- TASK DETAILS: Copy the following records word for word, keeping every line as it appears.

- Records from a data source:
────────────────────────────────────────

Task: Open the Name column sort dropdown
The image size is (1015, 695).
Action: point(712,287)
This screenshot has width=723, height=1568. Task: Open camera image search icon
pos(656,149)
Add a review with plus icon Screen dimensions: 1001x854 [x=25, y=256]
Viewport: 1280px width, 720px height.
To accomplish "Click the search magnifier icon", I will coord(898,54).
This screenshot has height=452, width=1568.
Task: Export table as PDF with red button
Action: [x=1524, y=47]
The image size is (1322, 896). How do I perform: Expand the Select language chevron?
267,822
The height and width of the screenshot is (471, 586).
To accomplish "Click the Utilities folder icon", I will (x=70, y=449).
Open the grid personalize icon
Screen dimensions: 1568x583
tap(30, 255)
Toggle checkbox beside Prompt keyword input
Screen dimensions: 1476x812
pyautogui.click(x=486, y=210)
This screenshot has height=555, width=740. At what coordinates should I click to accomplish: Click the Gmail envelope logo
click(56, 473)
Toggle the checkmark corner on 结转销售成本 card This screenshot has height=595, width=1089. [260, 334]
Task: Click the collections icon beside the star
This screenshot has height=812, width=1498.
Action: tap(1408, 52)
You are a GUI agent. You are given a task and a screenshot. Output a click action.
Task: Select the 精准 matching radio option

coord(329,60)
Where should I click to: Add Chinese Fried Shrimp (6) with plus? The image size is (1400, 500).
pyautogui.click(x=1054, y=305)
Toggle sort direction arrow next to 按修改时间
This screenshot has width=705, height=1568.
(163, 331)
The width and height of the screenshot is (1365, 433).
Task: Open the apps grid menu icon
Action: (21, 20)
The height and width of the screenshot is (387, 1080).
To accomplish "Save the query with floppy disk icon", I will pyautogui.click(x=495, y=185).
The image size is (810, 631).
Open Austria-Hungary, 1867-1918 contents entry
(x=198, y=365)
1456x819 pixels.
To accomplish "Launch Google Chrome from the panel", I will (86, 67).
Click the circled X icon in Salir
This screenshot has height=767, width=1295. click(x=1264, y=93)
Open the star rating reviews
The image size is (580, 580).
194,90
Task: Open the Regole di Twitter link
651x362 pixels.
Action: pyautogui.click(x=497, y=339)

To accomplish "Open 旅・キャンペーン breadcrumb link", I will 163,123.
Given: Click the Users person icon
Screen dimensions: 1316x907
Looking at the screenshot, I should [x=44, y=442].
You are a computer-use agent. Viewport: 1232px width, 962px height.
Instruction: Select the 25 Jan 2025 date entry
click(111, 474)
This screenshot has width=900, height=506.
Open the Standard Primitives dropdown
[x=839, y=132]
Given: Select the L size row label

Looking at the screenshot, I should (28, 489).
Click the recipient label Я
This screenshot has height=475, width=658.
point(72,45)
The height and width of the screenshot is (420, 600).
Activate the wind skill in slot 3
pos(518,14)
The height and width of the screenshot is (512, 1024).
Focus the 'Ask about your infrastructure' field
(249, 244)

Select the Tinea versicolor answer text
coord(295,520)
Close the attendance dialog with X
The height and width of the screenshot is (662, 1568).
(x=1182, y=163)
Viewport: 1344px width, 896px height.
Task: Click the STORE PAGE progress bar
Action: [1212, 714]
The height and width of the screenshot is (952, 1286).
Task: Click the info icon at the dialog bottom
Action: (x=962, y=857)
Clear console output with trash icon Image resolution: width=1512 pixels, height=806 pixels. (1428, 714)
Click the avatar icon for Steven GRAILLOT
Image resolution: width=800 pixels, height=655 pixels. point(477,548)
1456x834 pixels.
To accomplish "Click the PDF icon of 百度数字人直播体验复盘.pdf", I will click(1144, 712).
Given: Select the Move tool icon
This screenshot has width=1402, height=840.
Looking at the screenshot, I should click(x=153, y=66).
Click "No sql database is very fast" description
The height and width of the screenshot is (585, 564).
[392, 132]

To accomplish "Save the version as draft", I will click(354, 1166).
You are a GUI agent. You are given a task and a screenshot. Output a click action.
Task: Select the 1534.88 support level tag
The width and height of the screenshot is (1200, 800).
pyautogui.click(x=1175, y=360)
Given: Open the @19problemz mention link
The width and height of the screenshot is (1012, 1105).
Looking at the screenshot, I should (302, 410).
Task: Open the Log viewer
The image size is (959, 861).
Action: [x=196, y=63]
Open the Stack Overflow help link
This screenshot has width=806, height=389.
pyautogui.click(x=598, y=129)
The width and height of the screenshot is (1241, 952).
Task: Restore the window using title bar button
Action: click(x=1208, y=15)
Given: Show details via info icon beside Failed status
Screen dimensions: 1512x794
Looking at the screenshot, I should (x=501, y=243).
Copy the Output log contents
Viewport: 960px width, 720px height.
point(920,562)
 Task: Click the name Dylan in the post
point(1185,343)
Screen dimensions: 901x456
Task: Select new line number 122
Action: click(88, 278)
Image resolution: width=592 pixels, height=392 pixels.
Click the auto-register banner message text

────────────────────────────────────────

- ANSWER FOR THIS EXERCISE:
Task: Open the Name column sort dropdown
The image size is (1015, 695).
Action: point(712,287)
This screenshot has width=723, height=1568. Task: Open camera image search icon
pos(656,149)
Add a review with plus icon Screen dimensions: 1001x854 [x=25, y=256]
Viewport: 1280px width, 720px height.
To accomplish "Click the search magnifier icon", I will coord(898,54).
This screenshot has height=452, width=1568.
Task: Export table as PDF with red button
Action: [x=1524, y=47]
The image size is (1322, 896). How do I perform: Expand the Select language chevron?
267,822
The height and width of the screenshot is (471, 586).
To accomplish "Click the Utilities folder icon", I will (x=70, y=449).
Open the grid personalize icon
Screen dimensions: 1568x583
tap(30, 255)
Toggle checkbox beside Prompt keyword input
Screen dimensions: 1476x812
pyautogui.click(x=486, y=210)
This screenshot has height=555, width=740. At what coordinates should I click to accomplish: Click the Gmail envelope logo
click(56, 473)
Toggle the checkmark corner on 结转销售成本 card This screenshot has height=595, width=1089. [260, 334]
Task: Click the collections icon beside the star
This screenshot has height=812, width=1498.
Action: tap(1408, 52)
You are a GUI agent. You are given a task and a screenshot. Output a click action.
Task: Select the 精准 matching radio option

coord(329,60)
Where should I click to: Add Chinese Fried Shrimp (6) with plus? The image size is (1400, 500).
pyautogui.click(x=1054, y=305)
Toggle sort direction arrow next to 按修改时间
This screenshot has width=705, height=1568.
(163, 331)
The width and height of the screenshot is (1365, 433).
Task: Open the apps grid menu icon
Action: (21, 20)
The height and width of the screenshot is (387, 1080).
To accomplish "Save the query with floppy disk icon", I will pyautogui.click(x=495, y=185).
The image size is (810, 631).
Open Austria-Hungary, 1867-1918 contents entry
(x=198, y=365)
1456x819 pixels.
To accomplish "Launch Google Chrome from the panel", I will (86, 67).
Click the circled X icon in Salir
This screenshot has height=767, width=1295. click(x=1264, y=93)
Open the star rating reviews
The image size is (580, 580).
194,90
Task: Open the Regole di Twitter link
651x362 pixels.
Action: pyautogui.click(x=497, y=339)

To accomplish "Open 旅・キャンペーン breadcrumb link", I will 163,123.
Given: Click the Users person icon
Screen dimensions: 1316x907
Looking at the screenshot, I should [x=44, y=442].
You are a computer-use agent. Viewport: 1232px width, 962px height.
Instruction: Select the 25 Jan 2025 date entry
click(111, 474)
This screenshot has width=900, height=506.
Open the Standard Primitives dropdown
[x=839, y=132]
Given: Select the L size row label

Looking at the screenshot, I should (28, 489).
Click the recipient label Я
This screenshot has height=475, width=658.
point(72,45)
The height and width of the screenshot is (420, 600).
Activate the wind skill in slot 3
pos(518,14)
The height and width of the screenshot is (512, 1024).
Focus the 'Ask about your infrastructure' field
(249, 244)

Select the Tinea versicolor answer text
coord(295,520)
Close the attendance dialog with X
The height and width of the screenshot is (662, 1568).
(x=1182, y=163)
Viewport: 1344px width, 896px height.
Task: Click the STORE PAGE progress bar
Action: [1212, 714]
The height and width of the screenshot is (952, 1286).
Task: Click the info icon at the dialog bottom
Action: (x=962, y=857)
Clear console output with trash icon Image resolution: width=1512 pixels, height=806 pixels. (1428, 714)
Click the avatar icon for Steven GRAILLOT
Image resolution: width=800 pixels, height=655 pixels. point(477,548)
1456x834 pixels.
To accomplish "Click the PDF icon of 百度数字人直播体验复盘.pdf", I will click(1144, 712).
Given: Select the Move tool icon
This screenshot has width=1402, height=840.
Looking at the screenshot, I should click(x=153, y=66).
Click "No sql database is very fast" description
The height and width of the screenshot is (585, 564).
[392, 132]

To accomplish "Save the version as draft", I will click(354, 1166).
You are a GUI agent. You are given a task and a screenshot. Output a click action.
Task: Select the 1534.88 support level tag
The width and height of the screenshot is (1200, 800).
pyautogui.click(x=1175, y=360)
Given: Open the @19problemz mention link
The width and height of the screenshot is (1012, 1105).
Looking at the screenshot, I should (302, 410).
Task: Open the Log viewer
The image size is (959, 861).
Action: [x=196, y=63]
Open the Stack Overflow help link
This screenshot has width=806, height=389.
pyautogui.click(x=598, y=129)
The width and height of the screenshot is (1241, 952).
Task: Restore the window using title bar button
Action: click(x=1208, y=15)
Given: Show details via info icon beside Failed status
Screen dimensions: 1512x794
Looking at the screenshot, I should (x=501, y=243).
Copy the Output log contents
Viewport: 960px width, 720px height.
point(920,562)
 Task: Click the name Dylan in the post
point(1185,343)
Screen dimensions: 901x456
Task: Select new line number 122
Action: click(88, 278)
Image resolution: width=592 pixels, height=392 pixels.
Click the auto-register banner message text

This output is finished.